It is a Sunday afternoon in summer. The first summer without Hans. Manfred and Noah are three hundred miles away on a job in Anchorage. Olivia, Josef and I are back home after church and have eaten our spaghetti, with ice cream for dessert. Olivia leaves for work and Josef hops on his bike. I clear the table and head outside.
It is an astonishingly beautiful day. Which makes it worse. Sundays can be especially difficult for me. I miss having everyone at home all together.
I take a turn around the garden. I often go to there to think and to remember. I pause at the far end, beyond the cabbages and the potatoes, out in the little meadow, and look back at the house, our sweet little house all covered with flowers and filled with memories.

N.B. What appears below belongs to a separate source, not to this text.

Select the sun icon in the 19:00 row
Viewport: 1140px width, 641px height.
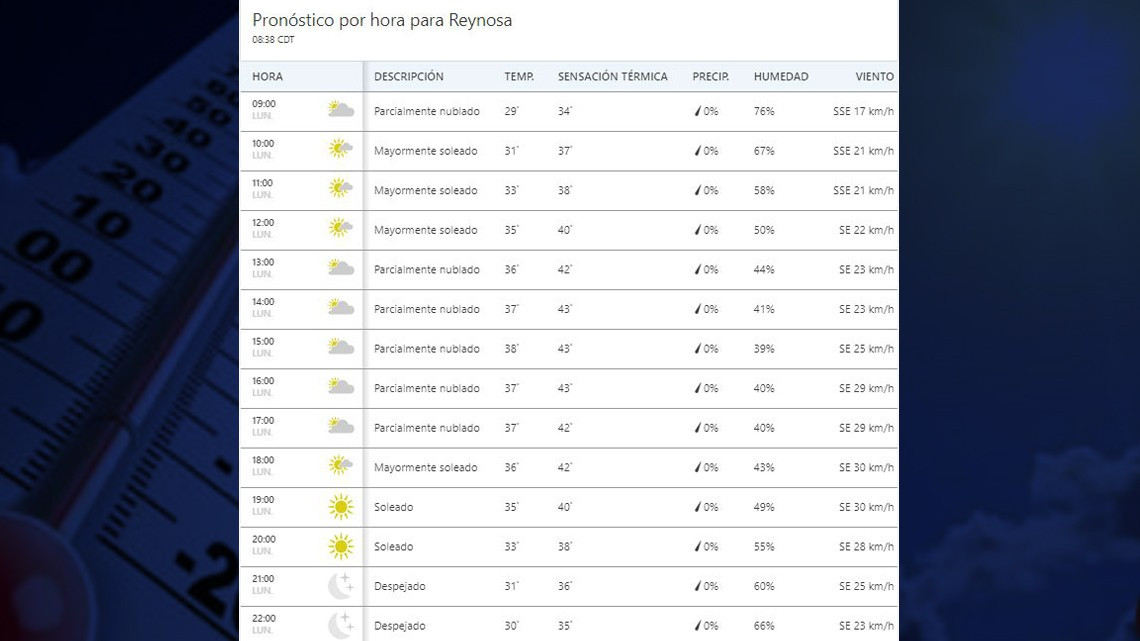coord(341,507)

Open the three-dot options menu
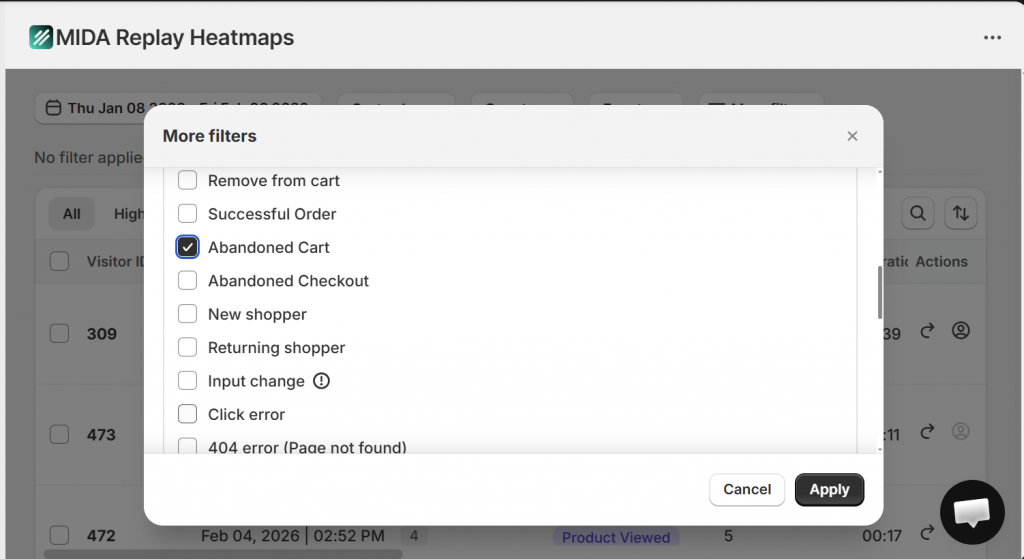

The sun casts shadows on the freshly mowed lawn as I drift back into the not so very long ago. In my mind and heart, I see our four children rolling around on the grass with a couple of goat kids, a puppy, a bunny or two. They are loafing and laughing and just messing around and being together. Some of the best moments of my life have been spent secretly watching the four of them all together on that lawn.
It’s not just Hans I miss. It is all of them together as happy children on a Sunday afternoon. Sometimes I so want to turn back the clock to one of those precious days. Or to turn it forward to when we will all be together again.
But I cannot.
And I miss them so very much.
So, I am out there alone in the little meadow beyond the garden, crying of course – crying hard. I look over at the house again, then at the workshop and the animal pens. Where are my children? I listen for shouts and laughter and I hear nothing. Nothing but a little sparrow whose call says Mommy I’m OH-ver here.
Then, I look up. Because up is the only place to look. Up is where Hans is.
And then, I see them. Three young eagles circling high overhead. They gain altitude on the rising summer heat without ever flapping a wing.
I see a fourth eagle. It zooms at the other three and then zooms away again in a provoking sort of way, like Hans used to do when he was being rascally. It seems to keep apart from the others, but not too far away. Rather like how it is now with us folks on the ground.
Then, a short time later, or maybe it was a long time, the fourth young eagle rejoins the others and they begin playing eagle games, soaring for the joy of it, just messing around and being together on a Sunday afternoon in summer.
Four of them. Together.
And I wonder if, from some secret place, the mother eagle is watching them.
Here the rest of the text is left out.